Cabelereira condenada a 14 anos de prisão pelos atos golpistas de 8 de janeiro de 2023, ela foi apontada pela Polícia Federal como a autora da pichação “Perdeu, mané” na estátua “A Justiça”, instalada em frente ao STF.
A defesa argumenta que a lei penal mais benéfica deve retroagir para alcançar fatos anteriores — princípio consagrado na Constituição. Para os advogados, a aprovação da nova regra pelo Congresso “já revela orientação normativa inequívoca”, mesmo antes de sua vigência formal, e deve impactar diretamente o cálculo da pena.
Débora responde por cinco tipos penais acumulados: abolição violenta do Estado Democrático de Direito, golpe de Estado, dano qualificado, deterioração de patrimônio tombado e associação criminosa armada. A lei aprovada pelo Congresso proíbe a soma de crimes distintos — regra que, aplicada retroativamente, pode reduzir substancialmente os 14 anos impostos a ela.
Prisão domiciliar desde março de 2025
Débora estava presa preventivamente enquanto aguardava julgamento. Em março do ano passado, passou a cumprir prisão domiciliar. Após condenação em definitivo, em setembro, o ministro Alexandre de Moraes manteve o benefício.
A derrubada do veto pelo Congresso ocorreu na quinta-feira (30): foram 318 votos a favor e 144 contrários na Câmara dos Deputados; no Senado, 49 a favor e 24 contra. Os quóruns mínimos exigidos — 257 e 41 votos, respectivamente — foram superados com folga.
Com a derrubada do veto pelo Congresso, o STF passa a ser o árbitro final da nova lei — e já começa a receber os primeiros pedidos de readequação de pena dos condenados pelos atos golpistas. O caso de Débora é um dos primeiros a chegar à Corte.

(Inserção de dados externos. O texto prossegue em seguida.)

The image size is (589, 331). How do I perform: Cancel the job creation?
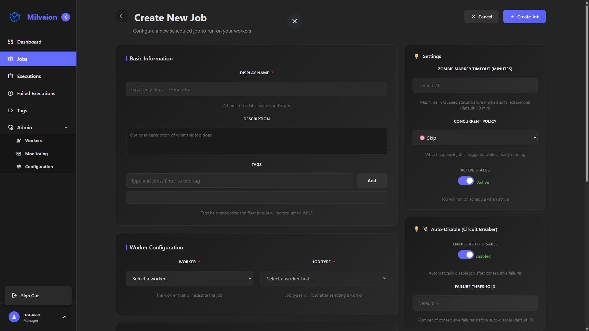(x=481, y=17)
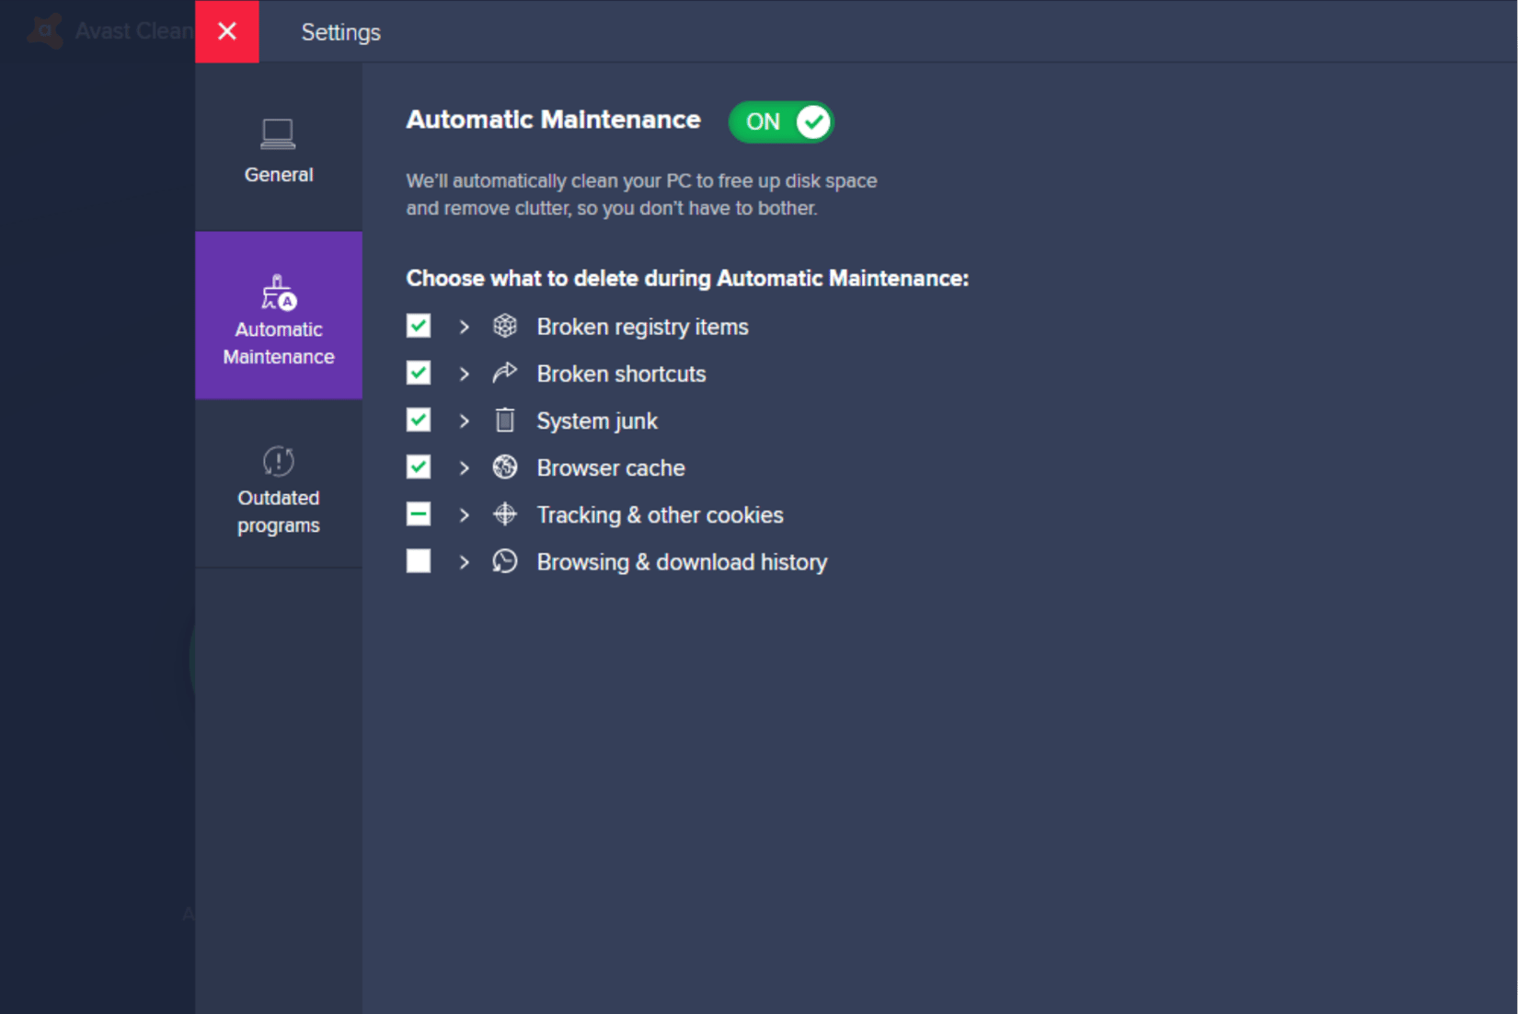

Segundo o ministro Alexandre de Moraes, a nova regra pode beneficiar ao menos 190 pessoas condenadas pelos ataques de 8 de Janeiro, incluindo o ex-presidente Jair Bolsonaro.
Próximos passos
O texto segue para promulgação. O presidente Lula tem até 48 horas para assinar; caso não o faça, a tarefa passa ao presidente do Senado e, na sequência, ao vice-presidente da Casa. A lei entra em vigor após publicação oficial.
Mesmo com a norma promulgada, o STF pode analisar sua constitucionalidade — o que coloca a Corte no centro da decisão sobre o alcance real das mudanças para os condenados pelo 8 de Janeiro.